EXTRACTED INFORMATION –

⁂

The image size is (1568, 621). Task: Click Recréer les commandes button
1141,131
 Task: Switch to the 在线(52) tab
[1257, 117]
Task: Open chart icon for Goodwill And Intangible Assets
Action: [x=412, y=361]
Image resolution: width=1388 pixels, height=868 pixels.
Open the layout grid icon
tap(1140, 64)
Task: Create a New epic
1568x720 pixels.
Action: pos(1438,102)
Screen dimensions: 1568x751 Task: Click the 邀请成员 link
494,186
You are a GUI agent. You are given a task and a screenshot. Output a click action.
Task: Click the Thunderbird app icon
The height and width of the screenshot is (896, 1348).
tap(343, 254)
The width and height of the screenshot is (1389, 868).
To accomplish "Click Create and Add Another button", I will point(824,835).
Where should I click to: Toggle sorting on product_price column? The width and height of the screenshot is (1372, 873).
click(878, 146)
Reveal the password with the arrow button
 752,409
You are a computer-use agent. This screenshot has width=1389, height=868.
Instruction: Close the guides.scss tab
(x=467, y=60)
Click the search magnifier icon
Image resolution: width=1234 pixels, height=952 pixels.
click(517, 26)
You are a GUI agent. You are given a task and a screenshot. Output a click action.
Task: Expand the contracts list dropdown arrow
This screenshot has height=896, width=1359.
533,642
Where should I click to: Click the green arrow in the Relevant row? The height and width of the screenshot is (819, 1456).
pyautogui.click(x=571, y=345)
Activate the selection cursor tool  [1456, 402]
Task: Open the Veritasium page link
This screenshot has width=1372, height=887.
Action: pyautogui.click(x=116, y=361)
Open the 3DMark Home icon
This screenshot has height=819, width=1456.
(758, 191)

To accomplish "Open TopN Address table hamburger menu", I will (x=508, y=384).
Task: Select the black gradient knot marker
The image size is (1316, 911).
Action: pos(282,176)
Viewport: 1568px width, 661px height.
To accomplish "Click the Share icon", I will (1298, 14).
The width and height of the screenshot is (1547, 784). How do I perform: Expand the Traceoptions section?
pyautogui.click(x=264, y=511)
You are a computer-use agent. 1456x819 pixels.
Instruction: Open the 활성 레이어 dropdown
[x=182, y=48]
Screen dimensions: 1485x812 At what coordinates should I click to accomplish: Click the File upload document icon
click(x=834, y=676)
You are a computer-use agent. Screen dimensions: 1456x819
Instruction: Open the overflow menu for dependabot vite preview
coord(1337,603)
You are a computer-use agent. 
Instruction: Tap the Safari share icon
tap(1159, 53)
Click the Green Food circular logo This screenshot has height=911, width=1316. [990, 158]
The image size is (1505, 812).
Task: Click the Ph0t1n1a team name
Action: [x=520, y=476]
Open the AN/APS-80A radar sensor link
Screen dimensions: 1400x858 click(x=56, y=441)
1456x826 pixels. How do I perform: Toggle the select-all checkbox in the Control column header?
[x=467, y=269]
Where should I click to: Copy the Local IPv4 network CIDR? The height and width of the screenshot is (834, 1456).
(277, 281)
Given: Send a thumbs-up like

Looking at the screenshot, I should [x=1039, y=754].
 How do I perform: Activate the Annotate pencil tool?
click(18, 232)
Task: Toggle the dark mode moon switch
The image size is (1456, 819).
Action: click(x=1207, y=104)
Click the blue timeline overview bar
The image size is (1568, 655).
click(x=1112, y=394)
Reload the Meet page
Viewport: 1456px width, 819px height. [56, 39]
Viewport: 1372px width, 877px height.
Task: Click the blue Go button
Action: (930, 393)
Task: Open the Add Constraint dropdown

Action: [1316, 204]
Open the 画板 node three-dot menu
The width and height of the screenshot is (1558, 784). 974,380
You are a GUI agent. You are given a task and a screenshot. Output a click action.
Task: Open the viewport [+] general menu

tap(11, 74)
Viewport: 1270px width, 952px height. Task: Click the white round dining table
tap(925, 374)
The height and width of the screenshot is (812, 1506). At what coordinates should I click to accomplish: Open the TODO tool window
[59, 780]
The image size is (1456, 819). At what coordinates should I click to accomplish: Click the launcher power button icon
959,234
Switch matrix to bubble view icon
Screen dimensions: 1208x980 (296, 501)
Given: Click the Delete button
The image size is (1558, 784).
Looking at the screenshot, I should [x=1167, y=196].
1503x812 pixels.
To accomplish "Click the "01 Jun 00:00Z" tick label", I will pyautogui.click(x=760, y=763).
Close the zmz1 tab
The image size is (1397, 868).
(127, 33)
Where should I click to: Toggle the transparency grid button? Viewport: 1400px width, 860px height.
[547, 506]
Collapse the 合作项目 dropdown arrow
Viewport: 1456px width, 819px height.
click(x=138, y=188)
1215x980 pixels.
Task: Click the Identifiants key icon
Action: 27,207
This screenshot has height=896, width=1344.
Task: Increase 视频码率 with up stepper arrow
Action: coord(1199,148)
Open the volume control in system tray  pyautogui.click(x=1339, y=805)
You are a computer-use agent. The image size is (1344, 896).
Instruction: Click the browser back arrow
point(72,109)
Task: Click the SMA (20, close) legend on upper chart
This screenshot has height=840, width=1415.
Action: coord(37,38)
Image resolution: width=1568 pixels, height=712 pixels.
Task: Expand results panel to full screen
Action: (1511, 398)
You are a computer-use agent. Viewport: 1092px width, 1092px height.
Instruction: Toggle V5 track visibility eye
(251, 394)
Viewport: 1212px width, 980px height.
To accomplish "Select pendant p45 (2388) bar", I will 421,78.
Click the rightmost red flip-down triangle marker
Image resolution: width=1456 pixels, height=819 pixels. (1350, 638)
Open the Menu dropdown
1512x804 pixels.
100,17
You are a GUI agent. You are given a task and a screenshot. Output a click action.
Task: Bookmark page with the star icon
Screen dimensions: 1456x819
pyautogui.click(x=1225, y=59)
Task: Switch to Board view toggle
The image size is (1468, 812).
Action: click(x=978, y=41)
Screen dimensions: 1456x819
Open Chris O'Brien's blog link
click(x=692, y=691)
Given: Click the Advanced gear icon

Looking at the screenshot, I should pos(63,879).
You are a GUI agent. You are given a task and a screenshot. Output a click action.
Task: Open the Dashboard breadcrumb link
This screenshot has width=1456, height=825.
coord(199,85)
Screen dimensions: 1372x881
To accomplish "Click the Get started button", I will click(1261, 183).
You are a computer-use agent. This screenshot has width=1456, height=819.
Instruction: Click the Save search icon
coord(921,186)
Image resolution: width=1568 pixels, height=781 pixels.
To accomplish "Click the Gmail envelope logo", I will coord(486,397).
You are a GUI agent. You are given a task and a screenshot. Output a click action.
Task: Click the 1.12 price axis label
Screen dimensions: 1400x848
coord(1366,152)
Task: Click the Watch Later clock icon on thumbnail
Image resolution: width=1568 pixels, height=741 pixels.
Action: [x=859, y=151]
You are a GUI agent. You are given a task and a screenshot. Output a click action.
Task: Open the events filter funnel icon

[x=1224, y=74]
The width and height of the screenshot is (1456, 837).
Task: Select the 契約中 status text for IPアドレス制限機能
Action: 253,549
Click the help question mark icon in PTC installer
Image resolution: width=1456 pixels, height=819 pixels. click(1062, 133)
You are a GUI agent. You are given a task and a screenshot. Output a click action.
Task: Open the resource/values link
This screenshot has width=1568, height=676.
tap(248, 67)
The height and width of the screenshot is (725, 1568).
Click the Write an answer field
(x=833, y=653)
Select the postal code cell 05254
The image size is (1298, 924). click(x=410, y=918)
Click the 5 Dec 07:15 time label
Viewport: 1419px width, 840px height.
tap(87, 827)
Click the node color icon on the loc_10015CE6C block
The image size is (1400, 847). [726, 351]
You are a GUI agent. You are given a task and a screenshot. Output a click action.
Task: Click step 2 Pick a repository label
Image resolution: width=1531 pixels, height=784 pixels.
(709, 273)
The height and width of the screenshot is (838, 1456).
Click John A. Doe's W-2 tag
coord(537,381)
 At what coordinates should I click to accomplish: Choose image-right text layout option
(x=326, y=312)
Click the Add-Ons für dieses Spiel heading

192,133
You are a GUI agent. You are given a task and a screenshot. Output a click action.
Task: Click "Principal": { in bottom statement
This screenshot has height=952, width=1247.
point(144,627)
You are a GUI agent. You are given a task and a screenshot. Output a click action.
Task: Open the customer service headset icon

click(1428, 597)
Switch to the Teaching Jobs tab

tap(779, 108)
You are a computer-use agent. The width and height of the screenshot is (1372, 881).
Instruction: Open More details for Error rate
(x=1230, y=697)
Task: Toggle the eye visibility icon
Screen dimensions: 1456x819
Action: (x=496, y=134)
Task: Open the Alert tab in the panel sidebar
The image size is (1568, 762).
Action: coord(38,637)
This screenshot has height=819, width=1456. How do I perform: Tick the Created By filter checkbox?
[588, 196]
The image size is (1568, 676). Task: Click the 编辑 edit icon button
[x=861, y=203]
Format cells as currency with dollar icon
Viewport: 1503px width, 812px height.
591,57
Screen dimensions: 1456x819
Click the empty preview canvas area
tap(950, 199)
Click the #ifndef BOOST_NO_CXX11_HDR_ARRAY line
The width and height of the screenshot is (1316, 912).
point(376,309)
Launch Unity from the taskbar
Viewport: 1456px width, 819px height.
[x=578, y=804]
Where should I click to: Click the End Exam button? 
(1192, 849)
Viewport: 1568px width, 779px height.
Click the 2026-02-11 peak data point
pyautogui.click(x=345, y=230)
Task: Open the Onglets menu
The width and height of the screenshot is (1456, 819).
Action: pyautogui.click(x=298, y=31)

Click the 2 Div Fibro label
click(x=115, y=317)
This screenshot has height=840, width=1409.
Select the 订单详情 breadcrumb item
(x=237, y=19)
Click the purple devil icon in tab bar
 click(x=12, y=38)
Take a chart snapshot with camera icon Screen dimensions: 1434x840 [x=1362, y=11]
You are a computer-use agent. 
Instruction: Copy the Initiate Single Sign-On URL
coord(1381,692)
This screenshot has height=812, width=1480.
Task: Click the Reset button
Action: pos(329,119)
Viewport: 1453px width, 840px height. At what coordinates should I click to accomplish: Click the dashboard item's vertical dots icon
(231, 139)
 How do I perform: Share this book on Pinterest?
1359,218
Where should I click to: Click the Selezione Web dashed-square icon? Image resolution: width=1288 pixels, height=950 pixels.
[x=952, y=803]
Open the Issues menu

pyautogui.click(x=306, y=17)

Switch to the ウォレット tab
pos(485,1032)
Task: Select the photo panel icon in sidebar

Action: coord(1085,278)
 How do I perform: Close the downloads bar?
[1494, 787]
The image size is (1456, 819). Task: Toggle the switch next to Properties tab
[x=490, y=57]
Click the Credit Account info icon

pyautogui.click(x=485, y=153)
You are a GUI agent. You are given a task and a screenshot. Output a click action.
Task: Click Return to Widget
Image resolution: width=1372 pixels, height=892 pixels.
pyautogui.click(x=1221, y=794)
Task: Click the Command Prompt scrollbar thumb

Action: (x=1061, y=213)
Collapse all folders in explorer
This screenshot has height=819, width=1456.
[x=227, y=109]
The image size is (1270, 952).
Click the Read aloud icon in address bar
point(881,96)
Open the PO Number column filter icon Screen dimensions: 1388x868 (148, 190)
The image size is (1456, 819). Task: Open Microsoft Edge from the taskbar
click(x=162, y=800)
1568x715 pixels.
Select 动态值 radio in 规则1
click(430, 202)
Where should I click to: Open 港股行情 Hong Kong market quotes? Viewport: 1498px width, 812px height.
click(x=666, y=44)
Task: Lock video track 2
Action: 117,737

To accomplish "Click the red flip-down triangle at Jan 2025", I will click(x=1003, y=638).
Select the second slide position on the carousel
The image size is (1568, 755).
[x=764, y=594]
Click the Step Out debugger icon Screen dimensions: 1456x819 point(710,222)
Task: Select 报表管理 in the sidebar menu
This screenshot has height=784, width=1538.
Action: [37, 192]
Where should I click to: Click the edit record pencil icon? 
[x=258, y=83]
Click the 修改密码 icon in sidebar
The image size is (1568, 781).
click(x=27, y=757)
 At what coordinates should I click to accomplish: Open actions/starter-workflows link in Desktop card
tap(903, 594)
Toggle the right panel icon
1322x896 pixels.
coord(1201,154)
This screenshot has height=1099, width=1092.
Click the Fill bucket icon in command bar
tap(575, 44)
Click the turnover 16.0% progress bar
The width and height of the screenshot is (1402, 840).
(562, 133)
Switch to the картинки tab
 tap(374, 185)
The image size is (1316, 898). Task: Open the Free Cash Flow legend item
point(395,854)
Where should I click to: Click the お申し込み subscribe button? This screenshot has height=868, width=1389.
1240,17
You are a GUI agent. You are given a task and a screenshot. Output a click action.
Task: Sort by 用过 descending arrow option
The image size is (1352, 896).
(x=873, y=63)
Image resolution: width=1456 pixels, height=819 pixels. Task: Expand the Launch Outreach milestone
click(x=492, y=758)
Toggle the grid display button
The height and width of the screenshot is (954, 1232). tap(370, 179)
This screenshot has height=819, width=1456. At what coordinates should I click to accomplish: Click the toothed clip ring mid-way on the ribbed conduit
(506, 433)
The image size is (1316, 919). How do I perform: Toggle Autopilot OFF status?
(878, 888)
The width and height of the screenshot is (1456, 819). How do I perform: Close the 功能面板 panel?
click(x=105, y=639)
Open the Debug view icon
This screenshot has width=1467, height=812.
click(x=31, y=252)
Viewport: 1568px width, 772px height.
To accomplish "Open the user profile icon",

⁂

WHAT IS REQUIRED – Retype only the lines running from the top of the listing to the line that holds "Task: Select the black gradient knot marker", both ends included.

OUTPUT OF THE TASK –
The image size is (1568, 621). Task: Click Recréer les commandes button
1141,131
 Task: Switch to the 在线(52) tab
[1257, 117]
Task: Open chart icon for Goodwill And Intangible Assets
Action: [x=412, y=361]
Image resolution: width=1388 pixels, height=868 pixels.
Open the layout grid icon
tap(1140, 64)
Task: Create a New epic
1568x720 pixels.
Action: pos(1438,102)
Screen dimensions: 1568x751 Task: Click the 邀请成员 link
494,186
You are a GUI agent. You are given a task and a screenshot. Output a click action.
Task: Click the Thunderbird app icon
The height and width of the screenshot is (896, 1348).
tap(343, 254)
The width and height of the screenshot is (1389, 868).
To accomplish "Click Create and Add Another button", I will point(824,835).
Where should I click to: Toggle sorting on product_price column? The width and height of the screenshot is (1372, 873).
click(878, 146)
Reveal the password with the arrow button
 752,409
You are a computer-use agent. This screenshot has width=1389, height=868.
Instruction: Close the guides.scss tab
(x=467, y=60)
Click the search magnifier icon
Image resolution: width=1234 pixels, height=952 pixels.
click(517, 26)
You are a GUI agent. You are given a task and a screenshot. Output a click action.
Task: Expand the contracts list dropdown arrow
This screenshot has height=896, width=1359.
533,642
Where should I click to: Click the green arrow in the Relevant row? The height and width of the screenshot is (819, 1456).
pyautogui.click(x=571, y=345)
Activate the selection cursor tool  [1456, 402]
Task: Open the Veritasium page link
This screenshot has width=1372, height=887.
Action: pyautogui.click(x=116, y=361)
Open the 3DMark Home icon
This screenshot has height=819, width=1456.
(758, 191)

To accomplish "Open TopN Address table hamburger menu", I will (x=508, y=384).
Task: Select the black gradient knot marker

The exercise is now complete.